[Records excerpted from a collection]

_ _ _ _ _ _ _

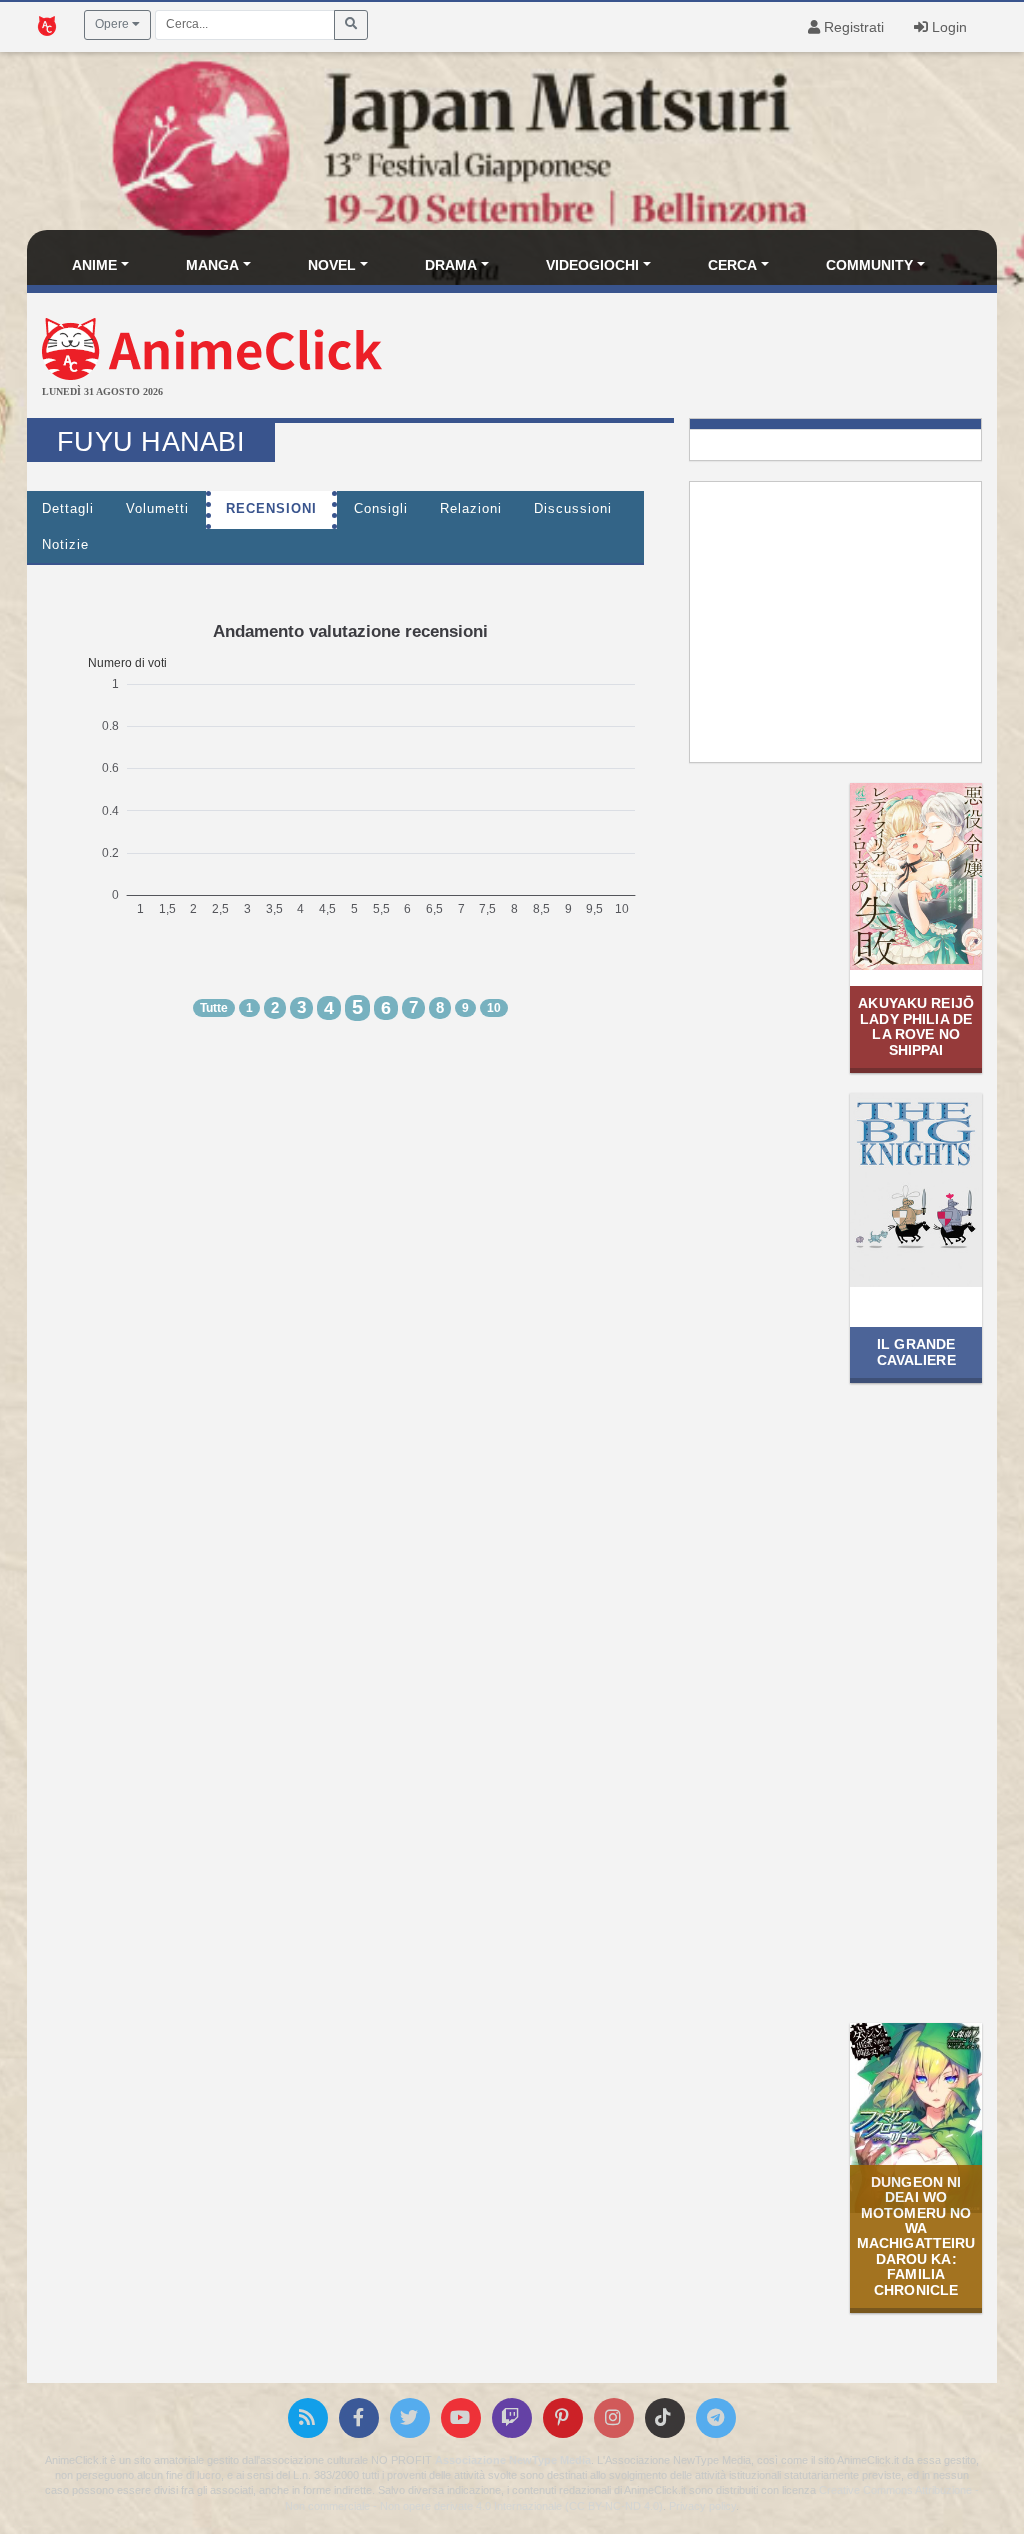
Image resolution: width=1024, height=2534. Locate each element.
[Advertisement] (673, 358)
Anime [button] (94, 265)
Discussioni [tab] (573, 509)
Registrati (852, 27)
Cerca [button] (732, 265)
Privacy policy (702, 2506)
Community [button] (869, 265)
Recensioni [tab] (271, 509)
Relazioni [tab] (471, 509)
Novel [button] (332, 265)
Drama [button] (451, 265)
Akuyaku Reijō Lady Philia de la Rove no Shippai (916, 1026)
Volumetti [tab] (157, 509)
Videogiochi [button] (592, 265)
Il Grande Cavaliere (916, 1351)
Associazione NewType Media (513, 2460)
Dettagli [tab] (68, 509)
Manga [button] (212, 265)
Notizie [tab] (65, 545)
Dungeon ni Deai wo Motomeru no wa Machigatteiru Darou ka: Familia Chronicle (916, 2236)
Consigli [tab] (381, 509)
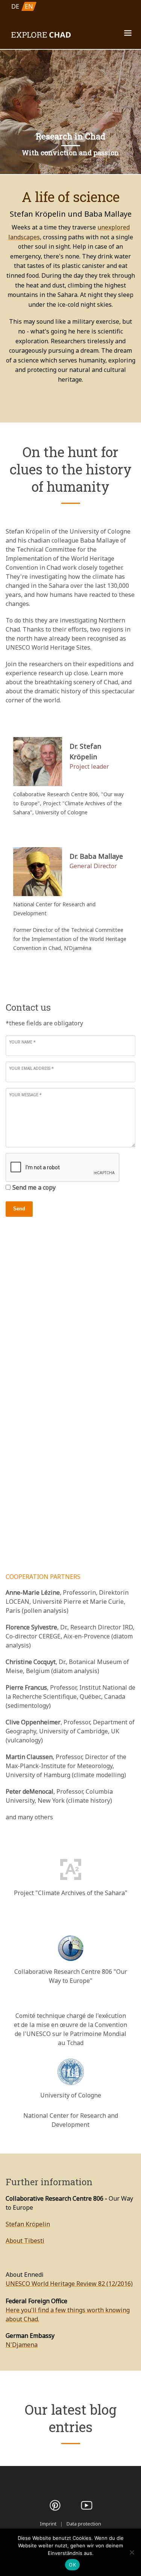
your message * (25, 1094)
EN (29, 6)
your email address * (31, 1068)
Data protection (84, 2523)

_ _ _ _ _ _ _

Problem details:
The records are to be returned word for word, without any of their pictures.

Completed task:
Image resolution: width=1024, height=2534. Locate each element.
[Advertisement] (673, 358)
Anime [button] (94, 265)
Discussioni [tab] (573, 509)
Registrati (852, 27)
Cerca [button] (732, 265)
Privacy policy (702, 2506)
Community [button] (869, 265)
Recensioni [tab] (271, 509)
Relazioni [tab] (471, 509)
Novel [button] (332, 265)
Drama [button] (451, 265)
Akuyaku Reijō Lady Philia de la Rove no Shippai (916, 1026)
Volumetti [tab] (157, 509)
Videogiochi [button] (592, 265)
Il Grande Cavaliere (916, 1351)
Associazione NewType Media (513, 2460)
Dettagli [tab] (68, 509)
Manga [button] (212, 265)
Notizie [tab] (65, 545)
Dungeon ni Deai wo Motomeru no wa Machigatteiru Darou ka: Familia Chronicle (916, 2236)
Consigli [tab] (381, 509)
your message * (25, 1094)
EN (29, 6)
your email address * (31, 1068)
Data protection (84, 2523)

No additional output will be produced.